Online lending has transformed how SMEs can access and secure financial services by leveraging data and analytics to drive informed and responsible credit decisions.
Compared to traditional financiers who rely on the equity of the business owners property when assessing a credit limit, OnDeck evaluates businesses based on their actual performance rather than business or personal assets. We assess a business’s capacity to borrow based on what their cash flow looks like.
At OnDeck we have developed a proprietary credit model called the OnDeck score, which is fed by two key data points – the bank data that borrowers provide to us and the data supplied by credit bureaus. This data and analytical approach enables us to make informed decisions when evaluating a borrowers creditworthiness. When you consider we’ve lent $10 billion over ten years, it’s easy to see how our data points play a significant role in how we assess credit in a responsible way.
Our question: For established SMEs who have long-term relationships with traditional lenders, how would they benefit from turning to alternative finance?
Online lenders give SMEs the ability to make timely financial decisions for the benefit of their business. A small business may have to wait up to 6 weeks to get a response from a traditional lender, whereas online lenders can reduce this timeframe to between 24 and 48 hours.
Customers can submit a loan application to OnDeck at 9 am, and by 5 pm the same day some customers can access the required funds. This speed is possible because OnDeck’s credit-decision model is based on making informed credit decisions around data points that can be accessed quickly through bank statements and credit bureaus.
Let’s take the example of a small business who has been offered a 30% discount on the face value of the invoice by a foreign supplier if they can pay in the next 30 days. To go to a traditional lender and get an overdraft increase could take up to 6 weeks. Therefore the SME loses out on this valuable opportunity.
SMEs need to operate swiftly to take advantage of these types of opportunities. It’s by working with like-minded financiers that this can be achieved.
Our question: Do you have to be online savvy to use alternative finance?
No, you don’t have to be online savvy because alternative finance isn’t about removing the customer interaction. In fact, at OnDeck, helping customers is a significant part of our application process – each customer is assigned a dedicated loan specialist who guides them through the application, all the way to loan approval and funding.

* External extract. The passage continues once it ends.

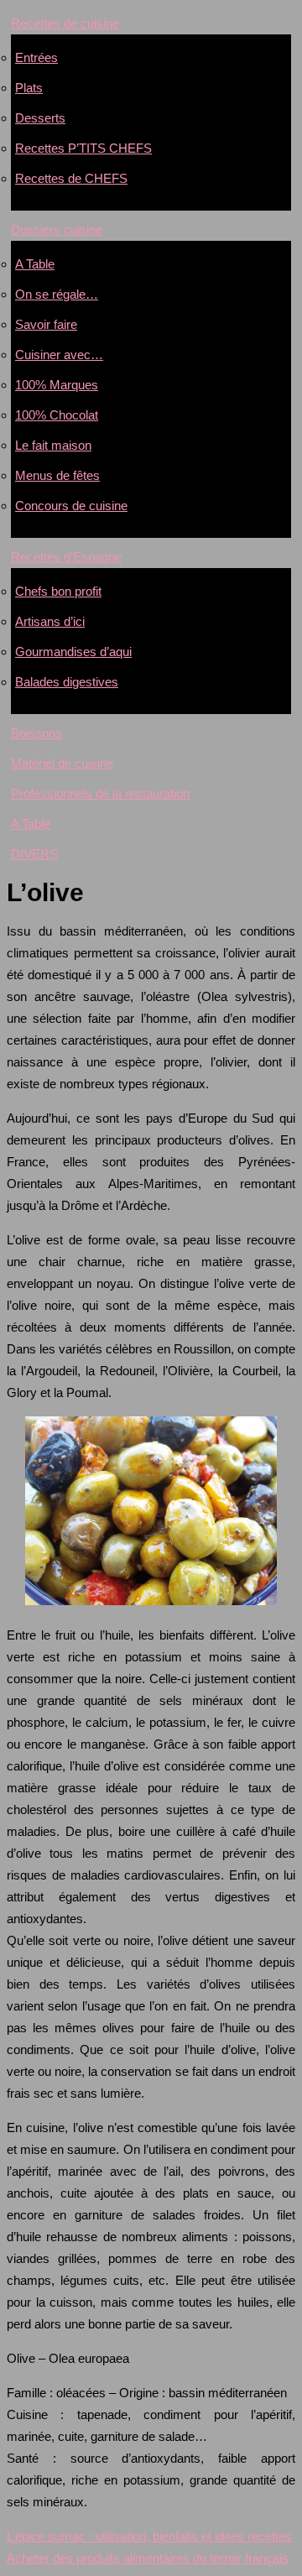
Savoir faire (46, 324)
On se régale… (56, 294)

When borrowers come to us to put in a loan application, they have the option to submit their bank statements either in hard copy, as a pdf file or through online bank statement technology.
We're also able to provide customers with access to the loan contract through DocuSign, where the terms and conditions are clearly outlined. We get a notification when the customer has reviewed and approved the deal, and we can fund online the same business day.

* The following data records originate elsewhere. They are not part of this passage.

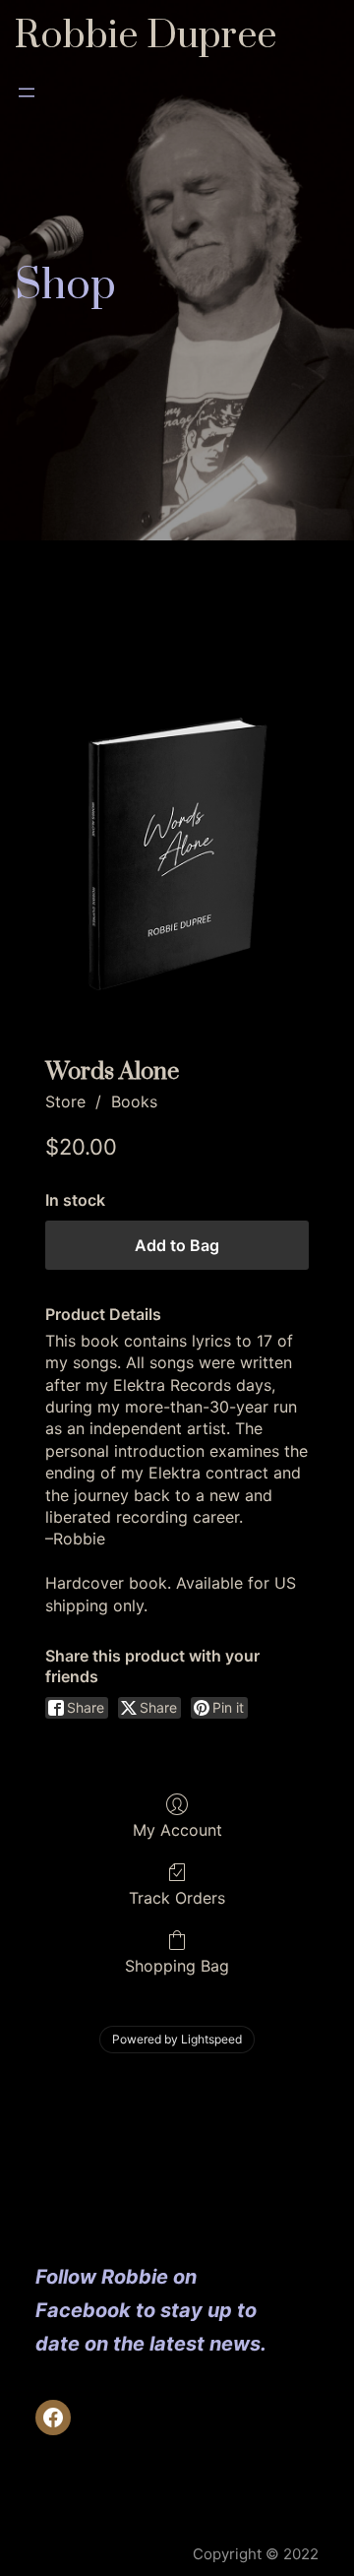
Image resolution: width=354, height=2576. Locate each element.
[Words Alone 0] (177, 855)
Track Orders (177, 1898)
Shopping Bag (177, 1966)
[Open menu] (26, 92)
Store (65, 1101)
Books (134, 1101)
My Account (177, 1830)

Our question: If banks are cautious about offering finance to small business, why are alternative lenders able to lend?
We are not lending where banks don't lend; we lend in a timely fashion. Because a small business can't get finance through a bank doesn't mean that an online lender is going to give them money.
All lenders have credit criteria to meet. OnDeck’s criteria includes that a business must be established for 12 months, have an annual revenue greater than $100,000 and more than three deposits going through their bank statements every month. We also require a minimum credit score of 500, and factors like time in business influence this score.
Our question: Are there risks involved with alternative finance that are not present with traditional lenders?
The alternative finance industry has taken the bold step to be ahead of the market in establishing transparency. The SMART Box™ tool was designed for this very purpose – to provide standardised pricing disclosure to SME borrowers.
Initially developed in the US and launched in the Australian market earlier this year, SMART Box™ provides multiple pricing metrics to help small business owners better understand and assess the cost of their loan. It enables a borrower to compare financiers and understand exactly how the pricing metrics differ across each loan offer.
OnDeck was a leading partner in the establishment of SMART Box™, both in the US and Australia and since then a number of Australian alternative finance lenders have signed the Code of SME Lending Practice, all committing to providing this tool to their borrowers.